Moscow has also worked to avoid blame for the higher food and energy prices that followed its invasion. Several weeks ago, Russia delivered 34,000 tons of free fertilizer to Nigeria, one of several such shipments it has sent to Africa.

Putin can afford such largesse, not to mention a war of attrition in eastern Ukraine, because Russia has replaced lost energy customers in Europe by selling much more to other continents. The International Energy Agency reported last month that Russia exported 7.8 million barrels of oil a day in December, the highest in nine months and only slightly below pre-war levels.

At the same time, its oil export revenue was $14.4 billion that month, the lowest level in half a year.
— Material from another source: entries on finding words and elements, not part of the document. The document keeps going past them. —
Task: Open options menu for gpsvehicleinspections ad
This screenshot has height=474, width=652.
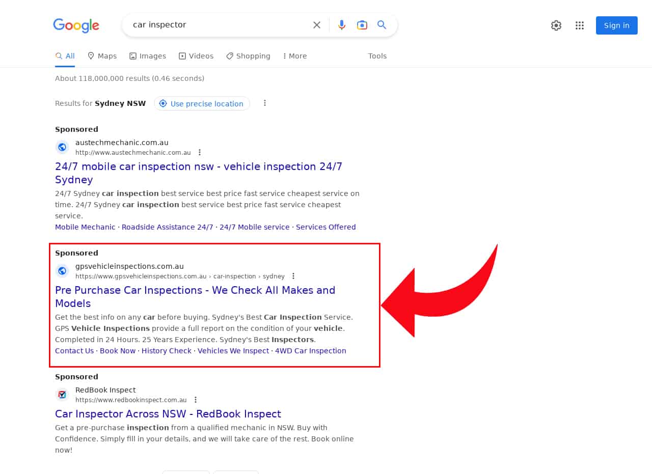Action: tap(293, 276)
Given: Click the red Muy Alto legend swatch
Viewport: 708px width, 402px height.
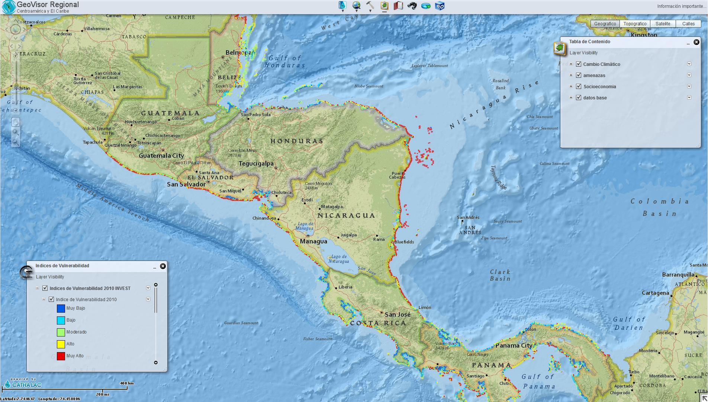Looking at the screenshot, I should 61,356.
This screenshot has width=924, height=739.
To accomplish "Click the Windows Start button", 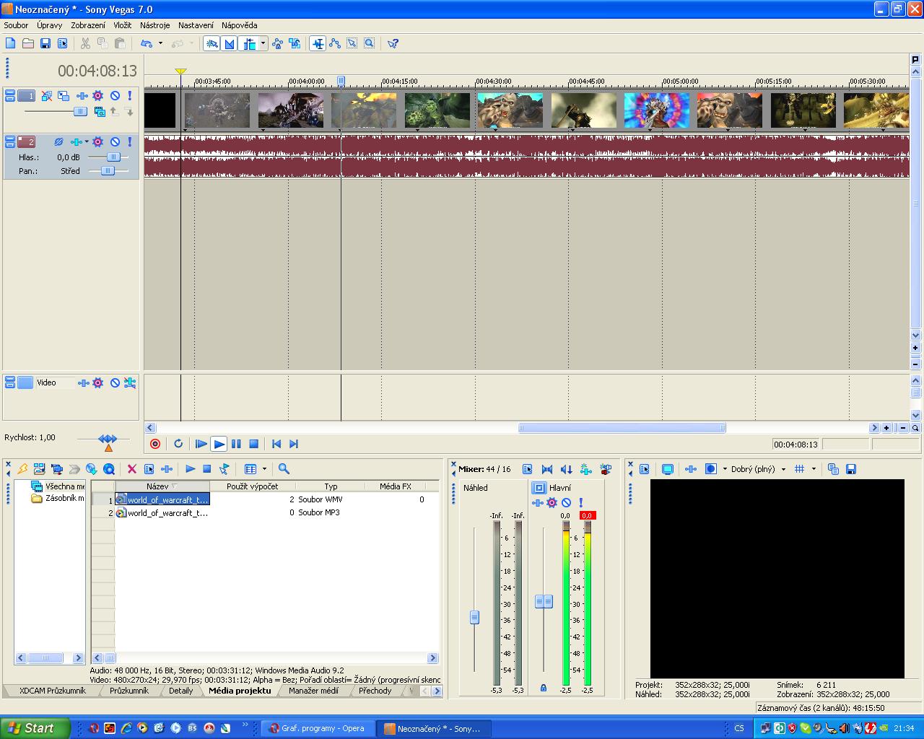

The agency said Western efforts to impose a price cap on Russian oil appear to have hit overall revenues, as has a decline in the price of crude oil on the global market.

Russia’s position is benefiting from President Biden’s support for Israel’s war in Gaza, analysts say. Many leaders see hypocrisy in American condemnations of Russian attacks on civilian areas and infrastructure in Ukraine, indifferent to the argument that Israel is working to avoid civilian casualties while Russia has deliberately targeted innocents.

Beyond that, Russia has managed to form closer ties with its closest partners, what Polyakova calls a “new authoritarian alliance.” Those countries (China, North Korea and Iran) have provided aid to Moscow in various forms. North Korea is sending ballistic missiles for use in Ukraine, Iran continues to send drones and China, while refraining from exporting weapons to Russia, is allowing equipment that civilians and the military can use to reach Moscow.

China has maintained trade with Russia and is filling gaps left by Western companies, ensuring supplies of everything from household goods to financial services.

As for sanctions aimed at limiting Russia’s access to high technology, particularly equipment that could be used for modern weapons, Putin has found solutions. Neighboring countries such as Armenia and Turkey, a member of the North Atlantic Treaty Organization, have not joined the US sanctions regime, and private companies import microchips and other items for re-export to Russia.

Western sanctions and business boycotts have certainly affected daily life in Russia, although in many cases through inconveniences such as the loss of Apple Pay and Instagram, not enough to foment popular unrest or change Putin’s behavior.

“In the here and now, the sanctions have disappointed,” said Edward Fishman, a former State Department official in the Obama administration who oversaw sanctions on Russia after Putin annexed Crimea in 2014.

Over time, Fishman said, Western sanctions will take a greater toll. Despite loopholes and the black market, Russia will have difficulty acquiring critical high-tech components. And breaking deals with Western energy companies will deprive Russia of the investment it needs to maintain efficient oil and gas production.

But he said Putin had prepared his country for an avalanche of sanctions and had devised enough options to maintain his war machine and his influence on the world stage.

“Unfortunately, Russia has now built a sort of alternative supply chain,” Fishman said.

He added that Biden could take even bolder steps to crack down on Russian energy exports and technology imports. But that would mean friction with nations that have become major buyers of Russian oil, such as India, which could reduce their imports only under the threat of sanctions or other punitive measures that could risk a diplomatic crisis.

Similarly, many companies enjoying big profits by acting as middlemen for banned tech items are located in Turkey and the United Arab Emirates, two partners Biden would prefer not to confront.

Perhaps most discouraging is the fact that reducing Russian oil exports will likely drive up global oil prices — bad news for the United States and for a president who will face voters this fall.

“I think there’s a lot of nerves about doing something that could shake up global oil markets,” Fishman said, “especially in an election year.”